Com a novidade, o FGTS fortalece sua função de suporte financeiro, historicamente associada a situações de demissão, aquisição de moradia e aposentadoria. A Caixa Econômica Federal, operadora oficial do fundo desde 1990, concentra todas as contas vinculadas. Todos os meses, os empregadores depositam 8% do salário bruto de cada funcionário nas respectivas contas, valores que pertencem exclusivamente ao trabalhador e são corrigidos anualmente por juros e atualização monetária.

Demais condições que autorizam saque do FGTS

Mesmo com a incorporação do Novo Desenrola Brasil, a legislação mantém um conjunto amplo de hipóteses para movimentação do fundo. Abaixo, confira cada situação permitida hoje:

Demissão sem justa causa – Quando o contrato é encerrado pelo empregador sem infração grave do empregado, o saldo total fica disponível para resgate.

Acordo mútuo – Na rescisão consensual, funcionário e empresa podem liberar até 80% do valor depositado, conforme regras da Reforma Trabalhista.

Término de contrato por prazo determinado – O trabalhador com vínculo temporário ou de experiência recebe o montante acumulado ao final do período previsto.

Falência ou falecimento do empregador – Encerradas as atividades por falência judicial ou morte do empregador individual ou doméstico, o empregado tem direito ao saque integral.

Culpa recíproca ou força maior – Em casos de encerramento do contrato por fatores externos, como desastre que inviabilize a operação da empresa, o saldo é liberado parcialmente, conforme decisão da Justiça do Trabalho.

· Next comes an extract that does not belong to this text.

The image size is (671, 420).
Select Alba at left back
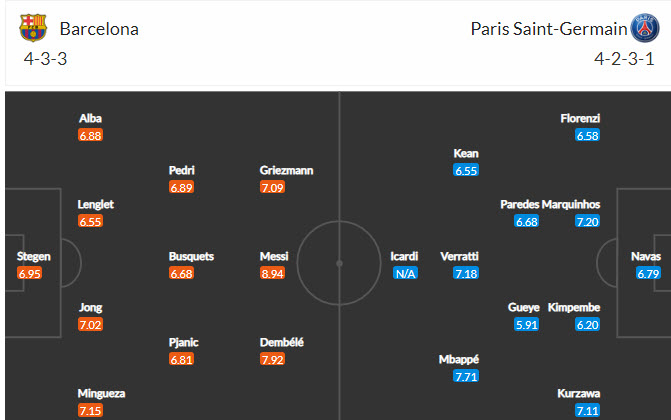pyautogui.click(x=90, y=119)
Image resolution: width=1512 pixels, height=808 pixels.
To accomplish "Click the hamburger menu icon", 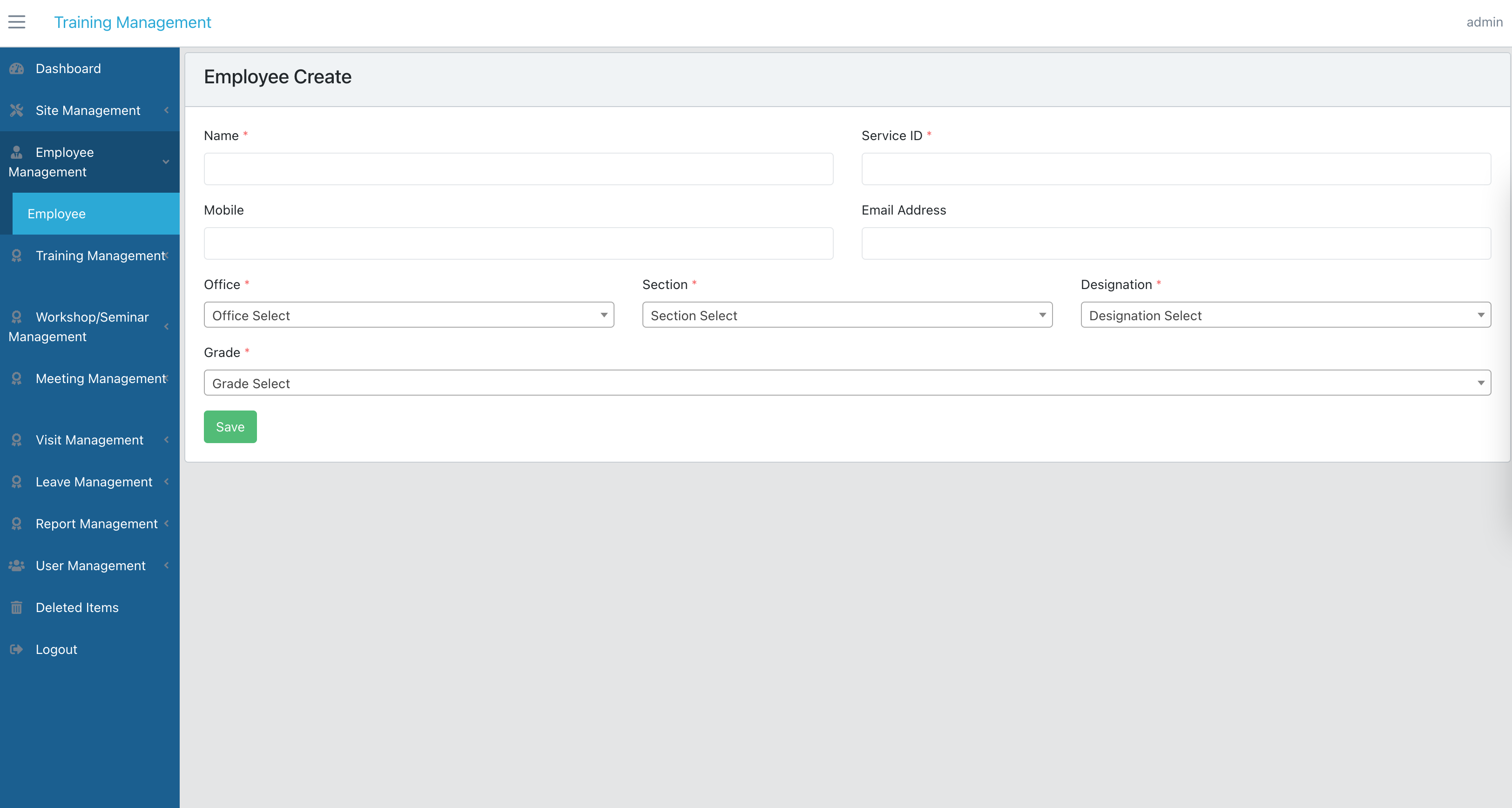I will pos(16,22).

Suspensão do trabalho avulso – Profissionais avulsos podem retirar valores quando não há oferta de serviço por período superior a 90 dias.

Mudança de regime jurídico – Servidores que migram do regime celetista para cargo público estatutário podem sacar o total depositado.

Aquisição da casa própria – O fundo pode quitar, amortizar saldo devedor ou pagar parcelas de financiamento habitacional de imóvel residencial.

Aposentadoria – Ao obter o benefício do Instituto Nacional do Seguro Social (INSS), o trabalhador tem direito ao saque completo.

Saque-aniversário – Modalidade opcional que libera anualmente, no mês de nascimento do titular, percentual progressivo do saldo, mantendo o restante na conta.

Idade a partir de 70 anos – O titular com 70 anos ou mais recebe automaticamente o valor integral.

Doenças graves – Portadores de neoplasia maligna, HIV/Aids ou doença em estágio terminal, assim como dependentes nessas condições, podem solicitar o saque.

Aquisição de órtese e prótese – Pessoas com deficiência física ou sensorial podem usar o fundo para comprar dispositivos de acessibilidade prescritos por profissional de saúde.

Desastre natural – Moradores de municípios com estado de calamidade pública reconhecido pelo Governo Federal podem sacar até R$ 6.220 por evento para reparar danos emergenciais.

Falecimento do titular – Os valores acumulados são liberados aos dependentes habilitados ou herdeiros legais mediante apresentação de documentos exigidos pela Caixa.

Três anos fora do regime do FGTS – Para contratos extintos a partir de 14 de julho de 1990, o trabalhador que ficar três anos consecutivos sem novos depósitos pode retirar o total disponível.

Contas sem depósito por três anos – Vínculos finalizados até 13 de julho de 1990 permitem saque depois de três anos sem movimentação.

Saque residual – Contas ativas ou inativas com saldo inferior a R$ 80 podem ser zeradas a qualquer momento por meio eletrônico, sem necessidade de comparecimento a agências.

Com a inclusão do Novo Desenrola Brasil, o FGTS passa a cumprir papel adicional na reorganização financeira de trabalhadores de menor renda, ampliando o alcance social do fundo sem alterar as demais modalidades de saque previstas em lei.